Kevin Schaul
Kevin Schaul

Visual journalist/hacker covering AI

How I used Claude Code in a real data journalism project

This morning three colleagues and I published a story outlining how the federal government is using AI. Here’s how I used Claude Code to help.

Agencies are required to publish a spreadsheet of AI use cases. Unfortunately (and unsurprisingly) each agency posts them in a different place on their website, in a different file format, using different column names and values. OMB will eventually consolidate these, but why wait when we can do it ourselves?

A small sample of the messiness: Three spreadsheets, each with different headers and columns

Locating, consolidating and cleaning disparate data sources is a classic data journalism task. It’s also a perfect use-case for “agentic” AI systems like Claude Code. Having done similar projects many times before, I had a good sense of the steps and how to structure the files to ensure auditability and idempotence.

Here’s the prompt I gave to Claude Code (Opus 4.5):

for every agency in data/raw/agencies.txt:

  1. search the internet for “AGENCY_NAME AI use inventory". each agency should have an official .gov page outlining ai uses.
  2. find in that page the downloadable csv/excel file for the agency use cases. save it in data/raw.
  3. when you have found them all, write a python script that converts them all into one csv file. make it easy to read so I can double check that every agency is correct. the columns should all include the same information even if they are not named exactly the same. keep a log of any questions or potentially confusing situations that I should double check.

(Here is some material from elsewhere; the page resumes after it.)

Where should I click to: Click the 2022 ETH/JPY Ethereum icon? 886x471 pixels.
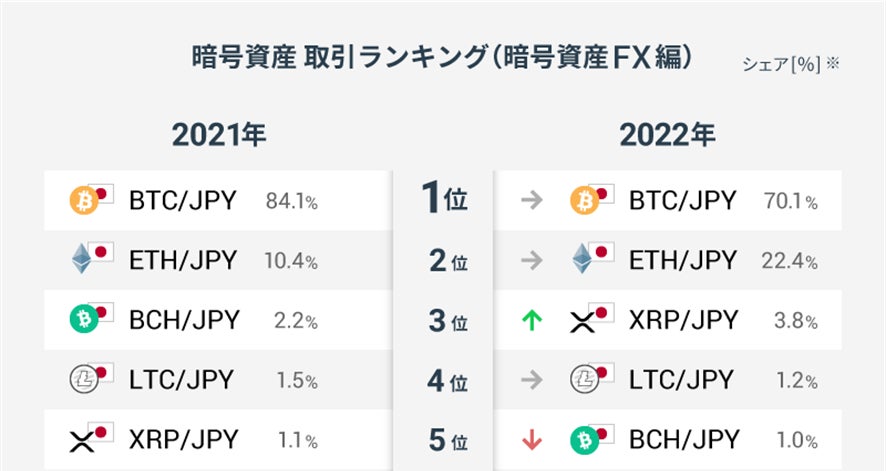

That churned for about 10 minutes before I hit the usage limit 😭. The prompt fired off a ton of web searches but none completed step 2 by the time I had to quit. I should have had it fill out a spreadsheet as it went. Save all incremental progress to file.

Since I also have a ChatGPT subscription, I switched to Codex and tried just step 1, asking to save progress to a csv. That worked for most agencies. I cleaned that csv up by hand, deleting some results from 2024 and a few other silly errors.

After lunch, I turned back to Claude Code, asking to write a script to download all files from the csv. That worked perfectly. Don’t try to one-shot a complicated process. Go one step at a time.

Next I asked Claude Code to perform the consolidation step. This was the big timesaver. Claude started a loop where it read a few of the raw data files, wrote a script to put them together, ran it for all files, tweaked the script, and on and on. The result is a reasonable python script that would have been horribly tedious to write by hand. I also set up a script to search for new files and download them, and made sure the consolidate script would be rerun without breaking.

To be clear, hell yes I read the generated code. When you’re doing data journalism, vibes are not enough. I have been told “You’re absolutely right!” far too many times by these tools to trust them. Likewise I would not trust an LLM to read the data directly. But having AI write and execute code that can be audited? I’m quite comfortable with that.

After a lot more spot checking, it was ready to share with the team for further analysis. Not bad for a few day’s work.